Directions:
Locate every line below that contains the word "next", matching case exactly, and copy each of those lines.

Listed entries:
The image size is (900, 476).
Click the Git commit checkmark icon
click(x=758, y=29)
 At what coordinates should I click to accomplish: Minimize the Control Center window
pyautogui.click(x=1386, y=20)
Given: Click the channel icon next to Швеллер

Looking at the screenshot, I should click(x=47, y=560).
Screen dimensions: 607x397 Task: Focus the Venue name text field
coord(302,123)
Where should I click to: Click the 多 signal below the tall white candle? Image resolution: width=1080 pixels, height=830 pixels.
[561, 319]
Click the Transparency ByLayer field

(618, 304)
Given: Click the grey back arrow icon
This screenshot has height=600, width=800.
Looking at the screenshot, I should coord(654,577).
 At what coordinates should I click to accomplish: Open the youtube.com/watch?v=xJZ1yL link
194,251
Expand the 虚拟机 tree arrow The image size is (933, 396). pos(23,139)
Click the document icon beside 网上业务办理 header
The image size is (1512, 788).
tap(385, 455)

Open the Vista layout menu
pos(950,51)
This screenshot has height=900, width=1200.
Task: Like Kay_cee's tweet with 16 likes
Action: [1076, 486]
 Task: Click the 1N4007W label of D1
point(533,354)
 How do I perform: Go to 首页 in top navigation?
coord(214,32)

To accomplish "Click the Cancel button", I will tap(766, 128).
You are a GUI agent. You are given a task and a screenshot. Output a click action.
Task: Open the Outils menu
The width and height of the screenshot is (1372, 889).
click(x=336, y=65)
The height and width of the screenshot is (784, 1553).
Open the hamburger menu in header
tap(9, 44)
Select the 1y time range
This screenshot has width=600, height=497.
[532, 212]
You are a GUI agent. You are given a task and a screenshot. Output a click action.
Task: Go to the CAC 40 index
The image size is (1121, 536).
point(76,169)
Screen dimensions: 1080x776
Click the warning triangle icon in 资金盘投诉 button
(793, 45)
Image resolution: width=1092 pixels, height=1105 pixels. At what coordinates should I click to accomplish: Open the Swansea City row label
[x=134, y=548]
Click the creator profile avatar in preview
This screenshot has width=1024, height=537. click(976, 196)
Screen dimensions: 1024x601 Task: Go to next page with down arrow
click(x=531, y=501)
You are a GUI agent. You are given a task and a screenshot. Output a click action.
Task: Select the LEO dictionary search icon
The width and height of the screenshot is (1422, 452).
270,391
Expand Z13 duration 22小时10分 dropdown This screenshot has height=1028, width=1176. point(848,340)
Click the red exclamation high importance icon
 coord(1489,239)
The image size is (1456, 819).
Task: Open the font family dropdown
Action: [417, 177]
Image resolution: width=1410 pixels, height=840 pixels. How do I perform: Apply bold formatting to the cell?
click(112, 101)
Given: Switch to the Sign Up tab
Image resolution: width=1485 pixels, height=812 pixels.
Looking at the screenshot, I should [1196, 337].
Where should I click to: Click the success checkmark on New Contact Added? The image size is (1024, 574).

Completed task:
Given: Click the channel icon next to Швеллер
Screen dimensions: 1024x601 Task: Go to next page with down arrow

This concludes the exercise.